* _Source_
The exercise price of these options, which become exercisable six months after the grant date, is the fair market
value (as defined in the relevant plan) of our common stock on the date of grant. Options granted under the
Directors’ Equity Plan expire on the earlier of the tenth anniversary of the grant date or the first anniversary of
termination of service as a director.
Each non-employee director also receives an annual grant of 3,500 stock units. These units are currently
awarded under the Directors’ Equity Plan and prior to effectiveness of that plan, were awarded under the Deferred
Fee plan. Since the effectiveness of the Director’s Equity Plan, no further grants have been made under the Deferred
Fee Plan. Prior to April 20, 2004, each non-employee director received an award of 5,000 stock options. The
exercise price of such options was set at 100% of the fair market value on the date the options were granted. The
options are exercisable six months after the grant date and remain exercisable for ten years after the grant date.
In addition, each year, each non-employee director is also entitled to receive a retainer, meeting fees, and,
when applicable, fees for serving as a committee chair or as Lead Director, which are awarded under the
Directors’ Equity Plan. For 2006, each non-employee director had to elect, by December 31 of the preceding
year, to receive $40,000 cash or 5,760 stock units as an annual retainer. Directors making a stock unit election
must also elect to convert the units to either common stock (convertible on a one-to-one basis) or cash upon
retirement or death. Prior to June 30, 2003, a director could elect to receive 20,000 stock options as an annual
retainer in lieu of cash or stock units. The exercise price of the stock options was set at the average of the high
and low market prices of our common stock on the date of grant. The options were exercisable six months after
the date of grant and had a 10-year term.
The number of shares of common stock authorized for issuance under the Directors’ Equity Plan is
2,540,761, which includes 540,761 shares that were available for grant under the Deferred Fee Plan on the
effective date of the Directors’ Equity Plan. In addition, if and to the extent that any “plan units” outstanding on
May 25, 2006 under the Deferred Fee Plan are forfeited or if any option granted under the Deferred Fee Plan
terminates, expires, or is cancelled or forfeited, without having been fully exercised, shares of common stock
subject to such “plan units” or options cancelled shall become available under the Directors’ Equity Plan. At
December 31, 2006, there were 2,485,945 shares available for grant. There were 13 directors participating in the
Directors’ Plans during all or part of 2006. In 2006, the total options, plan units, and stock earned were 20,000,
81,000 and 0, respectively. In 2005, the total options, plan units, and stock earned were 70,000, 64,000 and 0,
respectively. In 2004, the total options, plan units, and stock earned were 50,000, 57,226 and 0, respectively.

* _Record list_
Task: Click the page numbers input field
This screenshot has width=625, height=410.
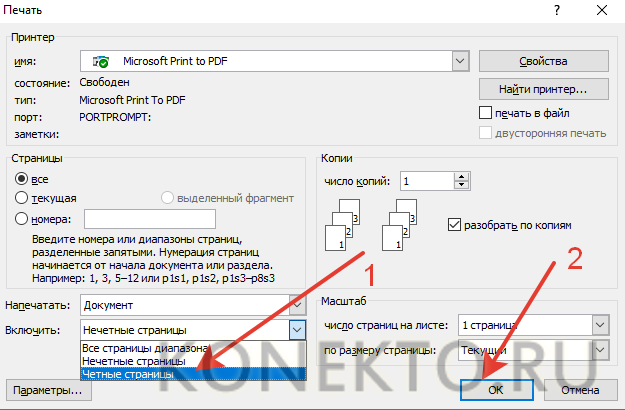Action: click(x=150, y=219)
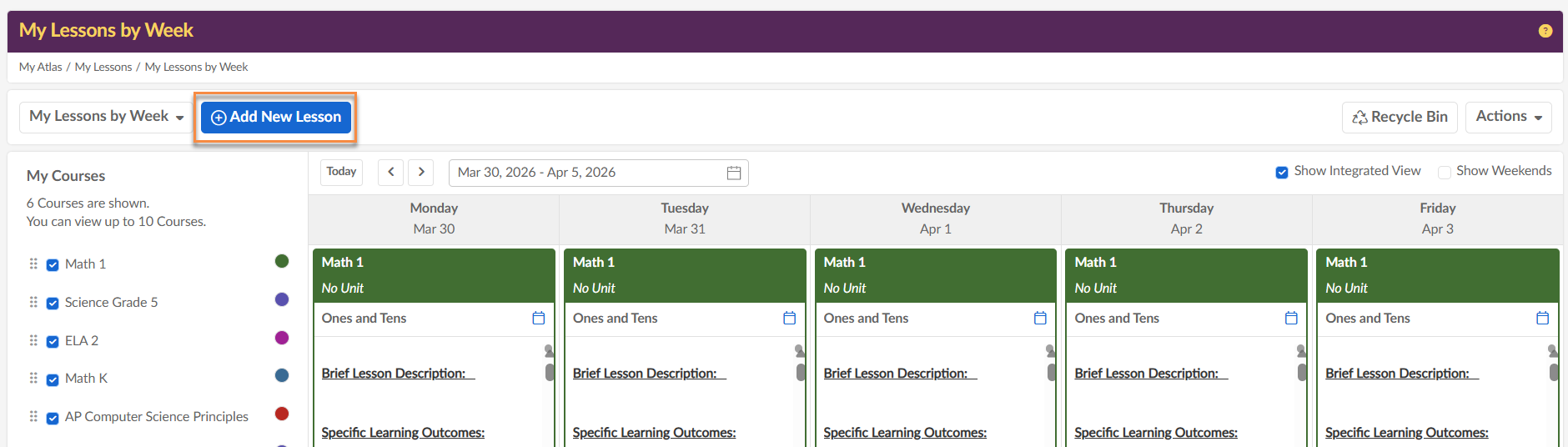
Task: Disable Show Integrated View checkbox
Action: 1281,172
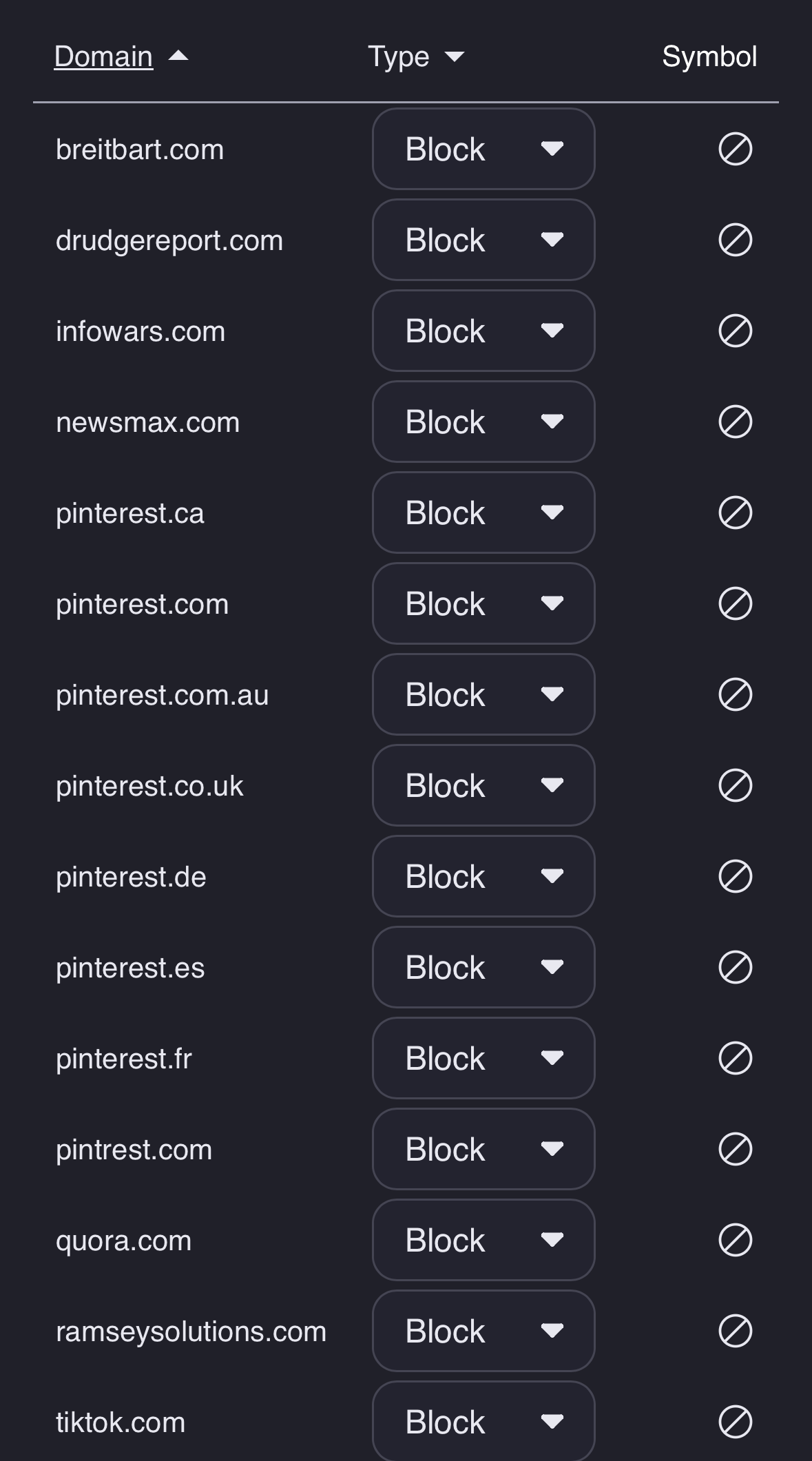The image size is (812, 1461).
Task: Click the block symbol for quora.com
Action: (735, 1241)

* _Stated exercise_
Answer these from the passage on non-employee director compensation:
1. How many stock units does each non-employee director receive as an annual grant?
2. For 2006, how much cash could a non-employee director elect to receive as an annual retainer?
3. How many shares were available for grant at December 31, 2006?

* _Result below_
1. 3,500 stock units
2. $40,000
3. 2,485,945 shares